And if you actually very closely read it, it's understandable that sessions thought he was answering a very specific question about talking to them on -- I know you're laughing at me. I'm telling you if you actually read it--


LEMON: I'm laughing, you know what? I understand where you're going with this.


LEMON: But anytime you're having to explain something about how you answered or explain a joke--

LEWIS: Yes. It was that good.

LEMON: -- or explain your strategy or your policy, what does that say, Kirsten?

POWERS: Well, I mean, you have a problem.


POWERS: Right? I mean, because you don't you shouldn't -- the thing is, I'm having a hard time following this. I heard Jack Kingston kind of making a similar argument earlier. He offered up the information.

LEMON: right.

POWERS: So, and Jack Kingston was sort of arguing, well he wasn't asked about this so somehow the fact that he offered up this information doesn't matter, but that's not true.

He was under oath, he said this. He, you know, I think it was totally plausible that what he said is true, that he misunderstood, was thinking one way when he got the question. But then why not correct the record after the fact? What about the staffers that were in the meeting?

You know, I also would love to know just basically is this the regular thing for him? So, did he meet with the ambassador in the preceding year? Like just the basic information.

LEMON: But then also so he -- it has been reported that he used campaign funds to go to convention.

POWERS: Right.

LEMON: Does that undercut what he said if he -- because then he's working--


POWERS: Well, pretty much everybody does that, though. I mean, all members of Congress when they go to the conventions use campaign money. So, you know, but he -- but I think it also underscores the fact that he was doing political work.


POWERS: Not in his official capacity.

LEMON: One thing we do know, panel, is this is a mess. It's a mess. Politics are messy or is it, politics are messy. Thank you. I appreciate it.

When we come right back, democrats calling for Attorney General Jeff Sessions to resign. But was his decision to recuse himself enough?

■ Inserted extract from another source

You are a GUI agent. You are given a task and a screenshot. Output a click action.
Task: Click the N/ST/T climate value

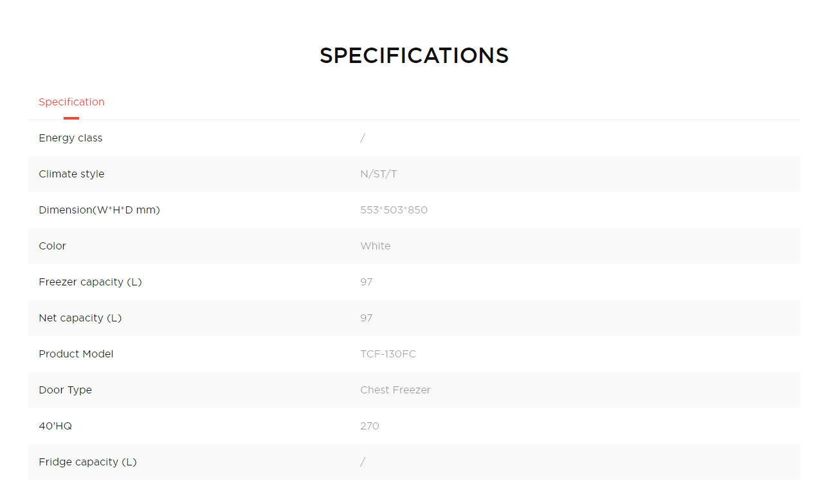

LEMON: The president is taking a break from the White House, spending the weekend in Florida but he can't get away from the lingering questions about Russia, including why so many of his top aides met with Russia's ambassador before his inauguration.

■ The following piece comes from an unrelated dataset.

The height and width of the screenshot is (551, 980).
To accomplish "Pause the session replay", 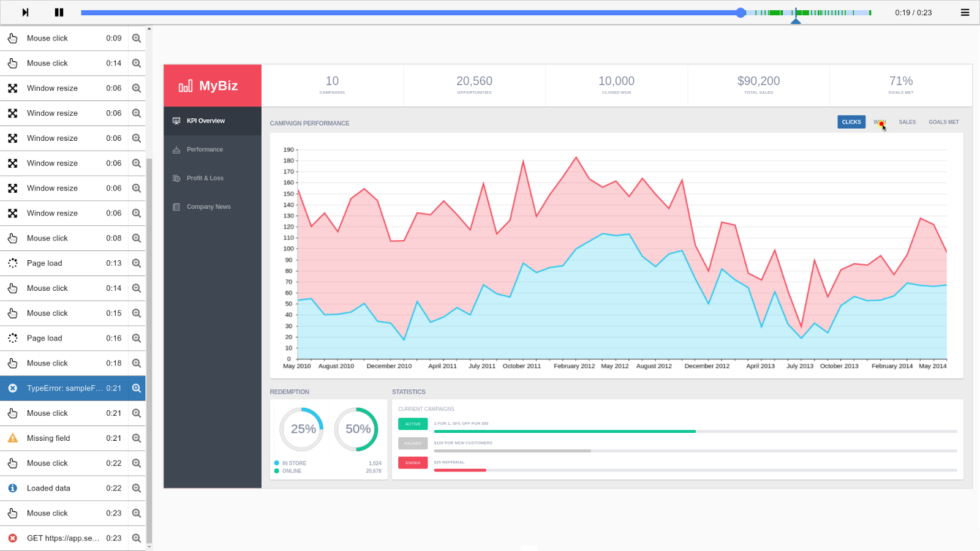I will [59, 12].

Let's discuss now, Nicholas Kristof is here, he's a columnist for the New York Times and a frequent -- I can say contributor here on our show, a frequent guest. So, thank you so much for coming on.


LEMON: Let's talk about this. Because CNN's reporting about Ambassador Kislyak and at least three other campaign he met with three other campaign advisers during the RNC in Cleveland, additionally he met with President Trump's senior aide and son-in-law Jared Kushner, the former National Security Advisor Michael Flynn, met with the ambassador at Trump Tower in December. What did you -- what is happening here?

KRISTOF: Well, I mean, a, I don't know. I wish I did know. But I do think that the connections at the Republican National Convention are a little bit overdone. I mean, that was a -- you know, there were bunch of ambassadors there, Sessions, for example, apparently met with a group. I don't think there was any collusion going on there.

LEMON: Do you think he misremembered?

KRISTOF: Sessions? That would be a really charitable explanation. I mean, I think he didn't tell the whole truth. You know, what the reason for that is, I don't know. I mean, I must say that every -- every other liberal is calling for him to be ousted.

LEMON: It's a little much at this point.

KRISTOF: It seems to me, I mean, I didn't call for Bill Clinton to be, to resign when he lied under oath. And it seems to me, you know, we need to investigate this but then that's a diversion.


LEMON: But the first thing when I saw all of the democrats rushing up to the mic, I know that they think have something and just putting out the statements. The inclination would be just to wait to see what happened.


LEMON: But they're -- and the president said they're overplaying their hand. That was my exact thought when I saw all of that.

KRISTOF: And also you know, the big problem all along is nobody -- we, in the media and we didn't thought, we, you know, we chase the latest bright thing--

LEMON: Right.

KRISTOF: -- and shiny thing, and you know, that's it right now. The really important issue is this larger question of getting an independent investigation of what the connections are with Russia. LEMON: I cut you off. You said additionally, is that what you wanted

to say? You thought Cleveland was over, it was a little bit blown and then you said additionally.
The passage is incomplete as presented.